[Opening The data section]
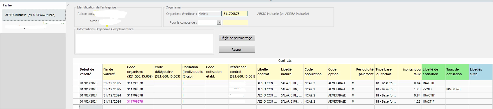Image resolution: width=493 pixels, height=109 pixels.
Task: Select the Fin de validité column header
Action: pyautogui.click(x=114, y=72)
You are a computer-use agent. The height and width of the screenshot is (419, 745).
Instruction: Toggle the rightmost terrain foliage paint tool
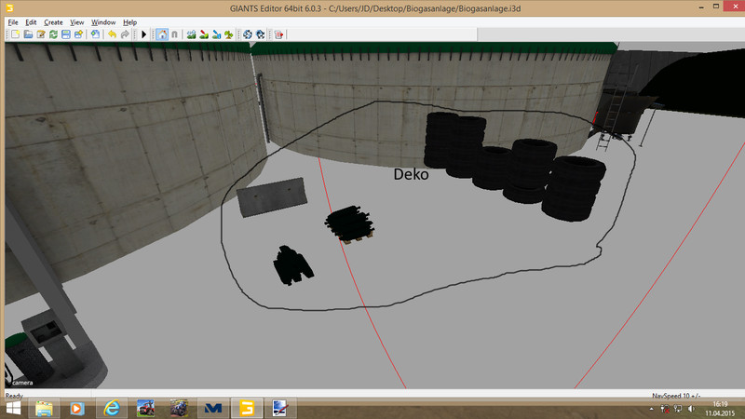pos(228,34)
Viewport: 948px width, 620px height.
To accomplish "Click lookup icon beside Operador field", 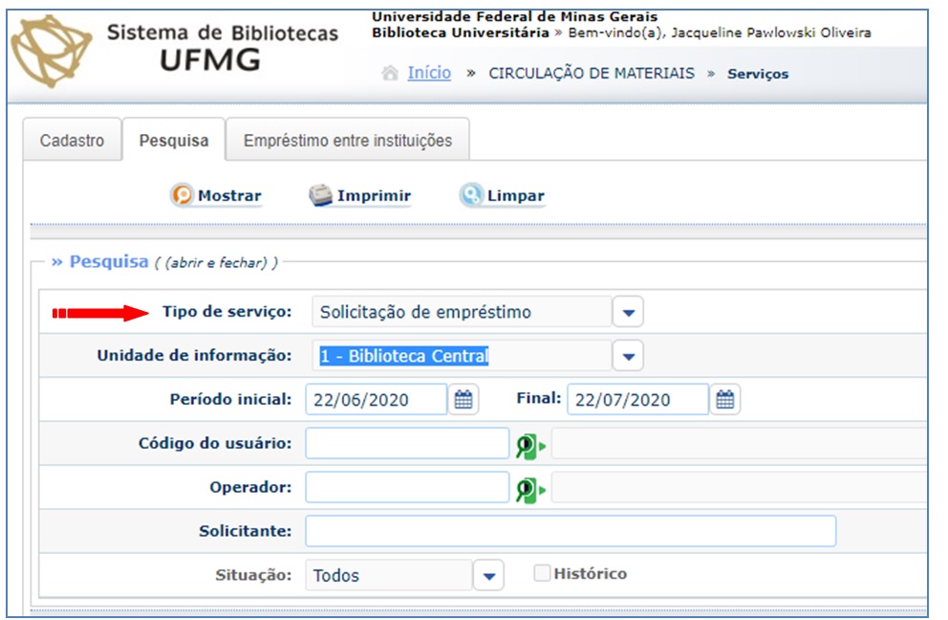I will pos(529,489).
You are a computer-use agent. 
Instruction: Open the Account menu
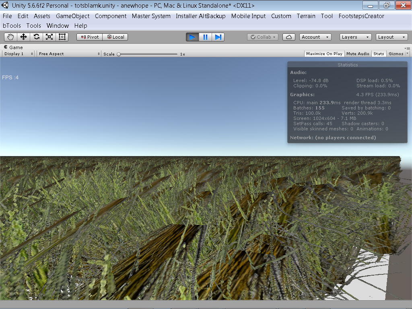(315, 37)
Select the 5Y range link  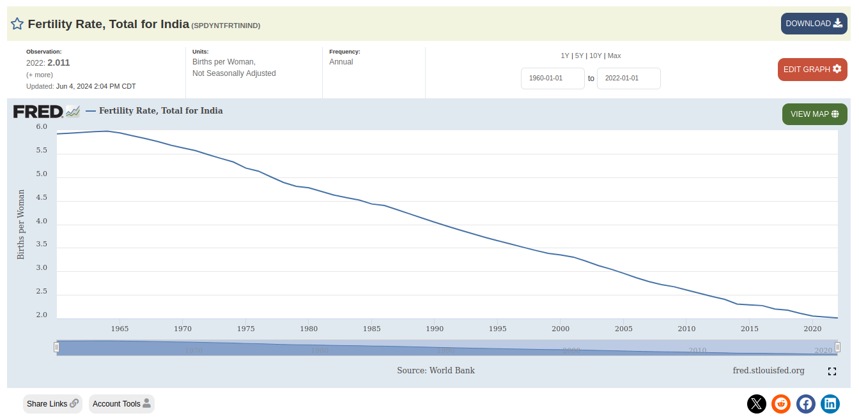coord(579,56)

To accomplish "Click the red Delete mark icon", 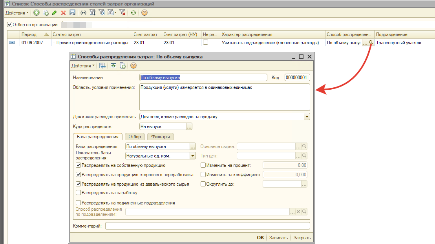I will tap(63, 13).
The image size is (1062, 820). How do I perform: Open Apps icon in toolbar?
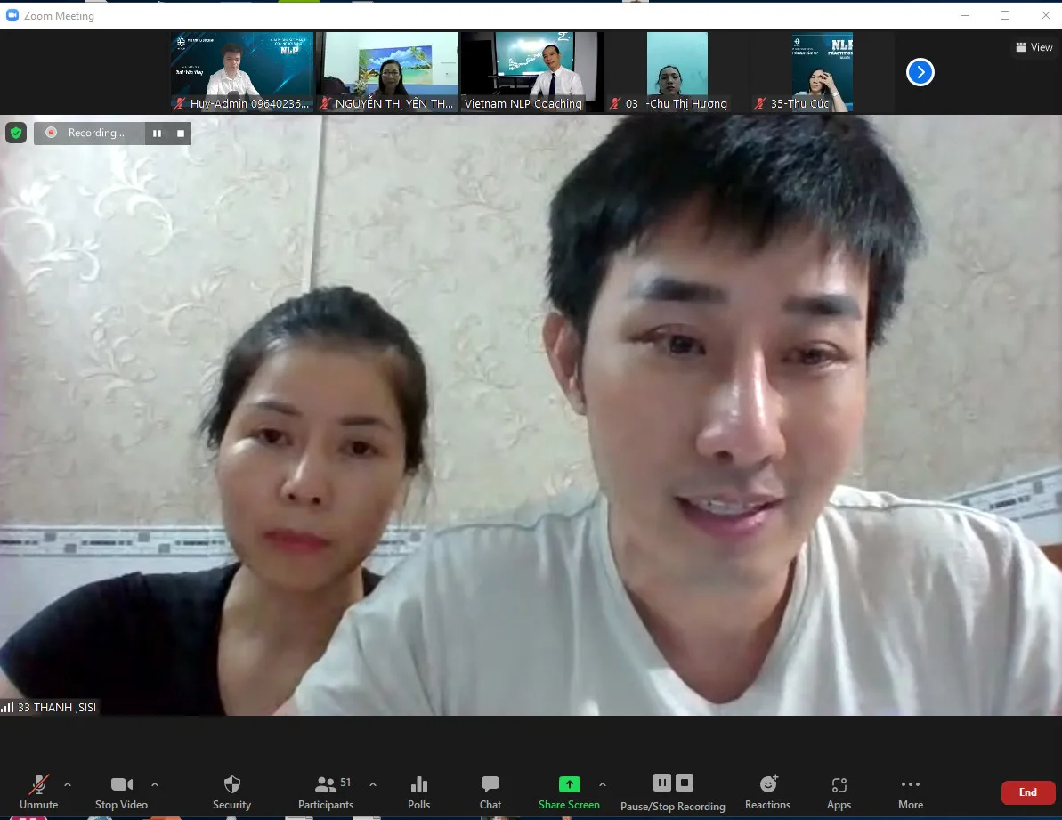[x=839, y=792]
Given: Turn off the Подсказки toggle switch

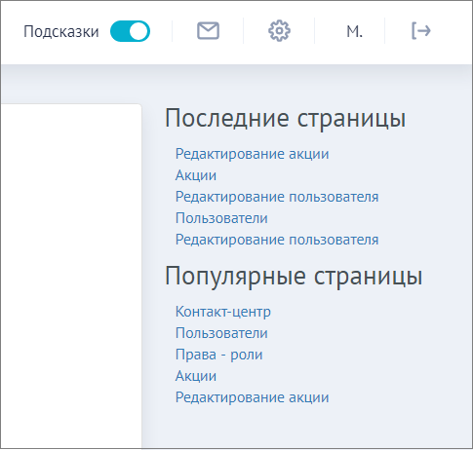Looking at the screenshot, I should pyautogui.click(x=130, y=31).
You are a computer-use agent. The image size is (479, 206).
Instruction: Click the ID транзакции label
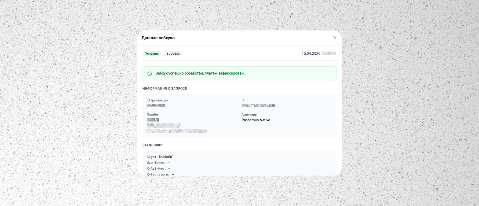(x=157, y=100)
[Closing The data section]
**The task:**
Please show, exactly as written, every line above that contains the word "agent".

**Problem solution:**
You are a computer-use agent. The height and width of the screenshot is (419, 745).
You are a computer-use agent. 
You are a computer-use agent. The image size is (479, 206).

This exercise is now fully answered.